# start of Provided passage

It was once said to me that ‘you cannot scold people into revival!’ That remark was prompted by my seeking to obey the sentiments of the text above!

‘Rebuking sin’ and those who engage in it, both privately and sometimes publicly if necessary, is an essential and integral part of preaching God’s Word.

Again I refer to the text above.

Many ministers in modern evangelicalism, seeks to provide a ‘feel good factor’ for those attending their services. Without doubt, where such a course and objective is sought, numbers will increase. I believe in these, the last days, consisting of ‘perilous times’, ( 2 Timothy 3:1) faithful preaching may well fail to fill pews where the ‘gospel of feeling good’ may succeed!

Such ‘comfort zones’ are but the product of those evangelical preachers who see their mission as that of filling the church and being popular. I believe a survey of churches where it is seen that numbers are increasing, will invariably show that such an approach has been adopted by the minister.

I am not referring to places of worship where there is outright Bible-denying sermons. No, I am referring to places which fit well within the evangelical and orthodox camp!

# end of Provided passage
# start of Extracted records

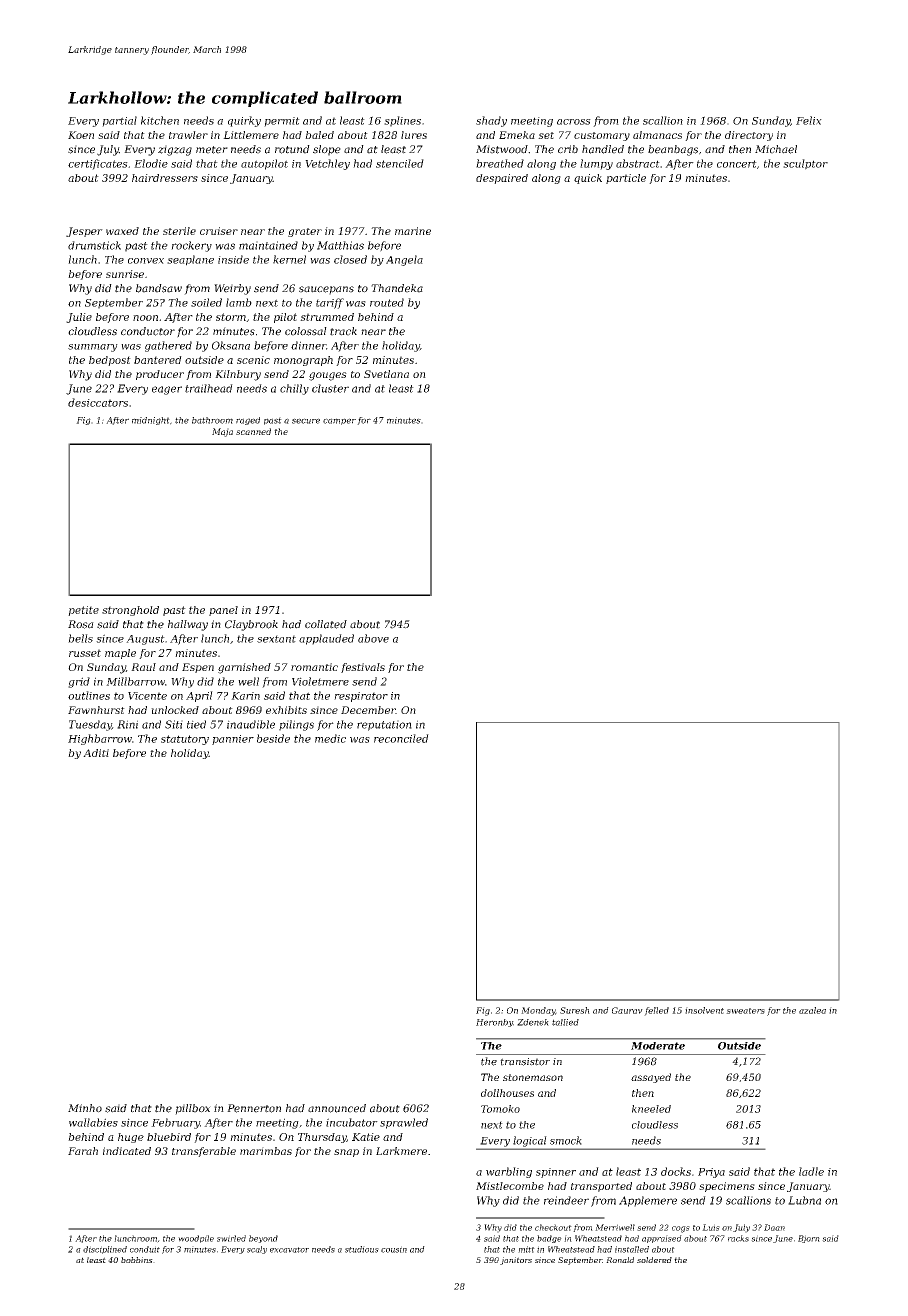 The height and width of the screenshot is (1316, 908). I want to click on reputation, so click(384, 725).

# end of Extracted records
# start of Extracted records

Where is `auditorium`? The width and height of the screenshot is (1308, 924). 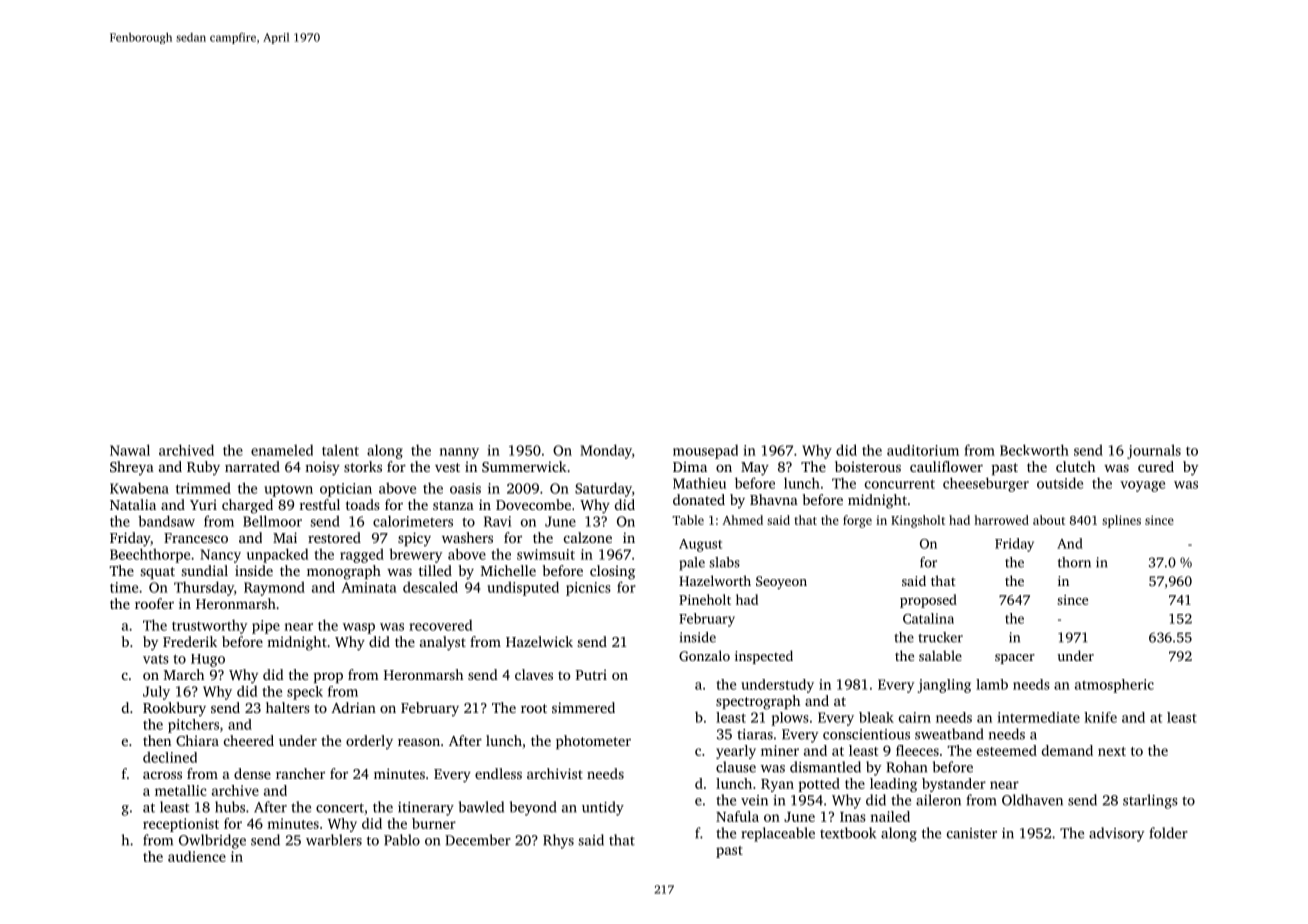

# end of Extracted records

Goal »
Write the next part of the passage on rebuking sin in preaching, starting after its final sentence. The entries are separate material and unrelated to the passage on rebuking sin.

Task answer »
Such places avoid controversy like the plague! There is, to a very large degree, an avoidance of any outright, downright and unmistakable denouncing of the evils and failures of today’s professing evangelical Christians.

Were the preacher to speak out, as I believe he should, there would be an exodus from the pew and a seeking of a more ‘comfortable’ place to worship. Faithfulness to the Bible has no attraction to such people. For them ‘Bible’ preaching which has neither teeth nor bite is what they desire. Preach about the Saviour, going to heaven, joy, peace BUT no mentioning of those other elements of God’s Word where carelessness, conformity to the world, yoking up with unbelievers and where a showing a toleration of evil, is thoroughly denounced. There are but few ‘fundamentalists’ who contend earnestly for the faith against those who promote modern, error-ridden new versions of the Scriptures and deride the God-honoured Authorised Version of 1611, condone and excuse women who abandon the wearing of a head covering, who would teach that the believer is no longer under the constraints of the moral law set forth in the ten commandments, who say that Sabbath observance and the keeping holy the Lord’s Day is sinful legalism.

These, and many other wicked perversions abound within the ranks of today’s evangelicalism and should be opposed by God’s servants but all too many are silent! Such ‘popular’ preaching, bereft of those rebukes required by the Lord, is enervated and an emaciated, defective and flawed representation of the message of God.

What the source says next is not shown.